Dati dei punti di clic
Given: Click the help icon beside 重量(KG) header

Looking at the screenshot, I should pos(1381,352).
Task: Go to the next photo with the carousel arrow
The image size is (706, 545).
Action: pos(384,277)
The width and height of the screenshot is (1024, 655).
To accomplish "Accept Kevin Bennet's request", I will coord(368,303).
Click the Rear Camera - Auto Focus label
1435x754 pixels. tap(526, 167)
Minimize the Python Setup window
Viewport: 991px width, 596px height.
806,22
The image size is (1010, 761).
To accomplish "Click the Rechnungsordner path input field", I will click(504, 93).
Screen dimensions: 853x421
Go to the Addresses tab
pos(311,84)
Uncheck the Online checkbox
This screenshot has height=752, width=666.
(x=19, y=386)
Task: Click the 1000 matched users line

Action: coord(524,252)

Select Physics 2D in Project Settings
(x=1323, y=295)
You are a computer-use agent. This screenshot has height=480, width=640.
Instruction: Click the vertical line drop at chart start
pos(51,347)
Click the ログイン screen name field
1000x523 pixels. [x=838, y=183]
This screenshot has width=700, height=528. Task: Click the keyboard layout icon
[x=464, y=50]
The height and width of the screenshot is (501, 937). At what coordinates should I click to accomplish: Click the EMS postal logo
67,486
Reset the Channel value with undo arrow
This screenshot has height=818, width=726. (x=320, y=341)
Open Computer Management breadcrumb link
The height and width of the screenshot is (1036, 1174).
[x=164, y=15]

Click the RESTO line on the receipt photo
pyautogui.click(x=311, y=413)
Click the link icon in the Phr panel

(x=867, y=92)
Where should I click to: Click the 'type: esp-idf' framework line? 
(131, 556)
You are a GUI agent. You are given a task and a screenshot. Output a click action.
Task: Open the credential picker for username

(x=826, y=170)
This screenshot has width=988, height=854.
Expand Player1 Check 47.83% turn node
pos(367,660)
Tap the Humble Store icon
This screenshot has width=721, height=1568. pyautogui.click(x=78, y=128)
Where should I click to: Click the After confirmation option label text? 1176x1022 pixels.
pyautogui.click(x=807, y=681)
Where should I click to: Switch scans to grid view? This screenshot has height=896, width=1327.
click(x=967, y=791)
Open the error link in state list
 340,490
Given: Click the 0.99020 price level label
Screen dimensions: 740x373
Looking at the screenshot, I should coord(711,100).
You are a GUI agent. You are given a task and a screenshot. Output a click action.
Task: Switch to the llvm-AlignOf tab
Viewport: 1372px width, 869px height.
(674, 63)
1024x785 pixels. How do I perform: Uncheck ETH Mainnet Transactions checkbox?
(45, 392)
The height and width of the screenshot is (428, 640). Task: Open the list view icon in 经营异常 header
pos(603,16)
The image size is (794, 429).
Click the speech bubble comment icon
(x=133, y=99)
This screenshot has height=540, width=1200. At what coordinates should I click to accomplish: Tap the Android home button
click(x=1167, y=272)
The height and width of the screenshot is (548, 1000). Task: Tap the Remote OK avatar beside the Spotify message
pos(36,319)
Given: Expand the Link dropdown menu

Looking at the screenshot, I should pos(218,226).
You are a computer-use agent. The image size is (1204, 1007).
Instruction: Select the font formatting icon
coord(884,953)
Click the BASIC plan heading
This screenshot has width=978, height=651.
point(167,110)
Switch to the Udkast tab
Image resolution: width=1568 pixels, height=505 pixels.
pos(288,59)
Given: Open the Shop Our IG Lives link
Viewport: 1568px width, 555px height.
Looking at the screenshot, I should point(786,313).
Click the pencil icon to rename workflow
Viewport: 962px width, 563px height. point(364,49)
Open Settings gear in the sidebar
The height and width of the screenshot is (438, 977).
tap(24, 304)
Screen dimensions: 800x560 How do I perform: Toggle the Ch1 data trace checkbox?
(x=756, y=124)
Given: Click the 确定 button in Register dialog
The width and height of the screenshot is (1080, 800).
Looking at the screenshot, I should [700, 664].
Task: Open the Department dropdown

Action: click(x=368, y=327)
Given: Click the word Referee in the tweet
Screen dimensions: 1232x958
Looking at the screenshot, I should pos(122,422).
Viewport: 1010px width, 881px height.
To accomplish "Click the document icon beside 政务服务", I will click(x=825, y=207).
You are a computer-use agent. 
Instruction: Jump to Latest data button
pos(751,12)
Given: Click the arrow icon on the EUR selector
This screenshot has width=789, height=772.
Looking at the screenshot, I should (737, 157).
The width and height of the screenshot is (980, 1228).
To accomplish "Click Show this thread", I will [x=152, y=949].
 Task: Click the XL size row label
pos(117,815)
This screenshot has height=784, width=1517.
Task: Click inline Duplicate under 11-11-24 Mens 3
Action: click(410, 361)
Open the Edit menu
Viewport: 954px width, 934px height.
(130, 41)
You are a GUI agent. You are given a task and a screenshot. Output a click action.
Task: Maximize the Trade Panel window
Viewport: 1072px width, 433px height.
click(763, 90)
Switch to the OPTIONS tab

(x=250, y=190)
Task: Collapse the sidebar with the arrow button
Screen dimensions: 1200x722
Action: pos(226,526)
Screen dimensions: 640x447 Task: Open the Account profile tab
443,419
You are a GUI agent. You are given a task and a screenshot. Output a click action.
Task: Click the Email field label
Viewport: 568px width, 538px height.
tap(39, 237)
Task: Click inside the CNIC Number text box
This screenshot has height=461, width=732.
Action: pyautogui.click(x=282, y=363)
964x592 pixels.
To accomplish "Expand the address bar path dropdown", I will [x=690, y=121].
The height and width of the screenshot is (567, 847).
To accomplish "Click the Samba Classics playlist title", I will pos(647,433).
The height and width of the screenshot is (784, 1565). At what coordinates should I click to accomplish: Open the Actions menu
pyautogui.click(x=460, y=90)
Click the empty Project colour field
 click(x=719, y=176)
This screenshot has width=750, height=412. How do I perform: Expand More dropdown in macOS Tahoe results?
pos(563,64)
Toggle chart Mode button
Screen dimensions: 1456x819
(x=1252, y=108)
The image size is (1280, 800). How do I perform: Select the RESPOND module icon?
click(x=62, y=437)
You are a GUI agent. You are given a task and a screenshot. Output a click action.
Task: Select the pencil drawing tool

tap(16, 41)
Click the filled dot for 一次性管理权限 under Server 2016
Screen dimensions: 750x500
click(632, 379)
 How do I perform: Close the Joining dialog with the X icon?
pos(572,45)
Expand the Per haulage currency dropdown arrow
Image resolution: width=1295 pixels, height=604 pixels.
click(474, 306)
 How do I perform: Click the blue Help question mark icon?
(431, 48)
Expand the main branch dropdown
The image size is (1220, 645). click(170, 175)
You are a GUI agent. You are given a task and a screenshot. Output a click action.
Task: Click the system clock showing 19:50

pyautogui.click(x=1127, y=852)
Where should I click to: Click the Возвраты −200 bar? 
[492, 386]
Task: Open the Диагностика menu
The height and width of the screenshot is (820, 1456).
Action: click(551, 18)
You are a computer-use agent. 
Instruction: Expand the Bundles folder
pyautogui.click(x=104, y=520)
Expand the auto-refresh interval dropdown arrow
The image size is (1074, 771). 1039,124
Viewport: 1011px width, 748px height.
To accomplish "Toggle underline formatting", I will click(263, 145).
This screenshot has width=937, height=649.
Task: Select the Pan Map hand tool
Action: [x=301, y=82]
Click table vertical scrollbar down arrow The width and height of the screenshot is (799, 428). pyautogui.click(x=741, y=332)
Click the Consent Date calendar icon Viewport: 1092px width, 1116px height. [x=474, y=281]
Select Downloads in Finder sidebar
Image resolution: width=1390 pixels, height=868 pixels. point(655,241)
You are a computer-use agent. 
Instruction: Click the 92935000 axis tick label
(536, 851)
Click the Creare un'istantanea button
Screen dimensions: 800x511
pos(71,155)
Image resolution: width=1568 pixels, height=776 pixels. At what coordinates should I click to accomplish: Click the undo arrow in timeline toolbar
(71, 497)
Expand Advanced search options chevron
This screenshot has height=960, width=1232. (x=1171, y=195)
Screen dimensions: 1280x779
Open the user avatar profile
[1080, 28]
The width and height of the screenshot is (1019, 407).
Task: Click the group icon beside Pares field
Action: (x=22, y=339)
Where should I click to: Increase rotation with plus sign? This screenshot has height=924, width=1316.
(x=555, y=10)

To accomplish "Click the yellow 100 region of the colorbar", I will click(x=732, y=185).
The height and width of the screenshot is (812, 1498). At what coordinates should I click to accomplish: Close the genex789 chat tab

== ISTRUZIONI ==
Estrai le righe delle voci dalla riga che contiene "This screenshot has width=988, height=854." alla riga che contiene "coord(884,953)", entrambe comprese, e riportale senza alcuna modifica.

== SOLUZIONE ==
This screenshot has width=988, height=854.
Expand Player1 Check 47.83% turn node
pos(367,660)
Tap the Humble Store icon
This screenshot has width=721, height=1568. pyautogui.click(x=78, y=128)
Where should I click to: Click the After confirmation option label text? 1176x1022 pixels.
pyautogui.click(x=807, y=681)
Where should I click to: Switch scans to grid view? This screenshot has height=896, width=1327.
click(x=967, y=791)
Open the error link in state list
 340,490
Given: Click the 0.99020 price level label
Screen dimensions: 740x373
Looking at the screenshot, I should coord(711,100).
You are a GUI agent. You are given a task and a screenshot. Output a click action.
Task: Switch to the llvm-AlignOf tab
Viewport: 1372px width, 869px height.
(674, 63)
1024x785 pixels. How do I perform: Uncheck ETH Mainnet Transactions checkbox?
(45, 392)
The height and width of the screenshot is (428, 640). Task: Open the list view icon in 经营异常 header
pos(603,16)
The image size is (794, 429).
Click the speech bubble comment icon
(x=133, y=99)
This screenshot has height=540, width=1200. At what coordinates should I click to accomplish: Tap the Android home button
click(x=1167, y=272)
The height and width of the screenshot is (548, 1000). Task: Tap the Remote OK avatar beside the Spotify message
pos(36,319)
Given: Expand the Link dropdown menu

Looking at the screenshot, I should pos(218,226).
You are a computer-use agent. The image size is (1204, 1007).
Instruction: Select the font formatting icon
coord(884,953)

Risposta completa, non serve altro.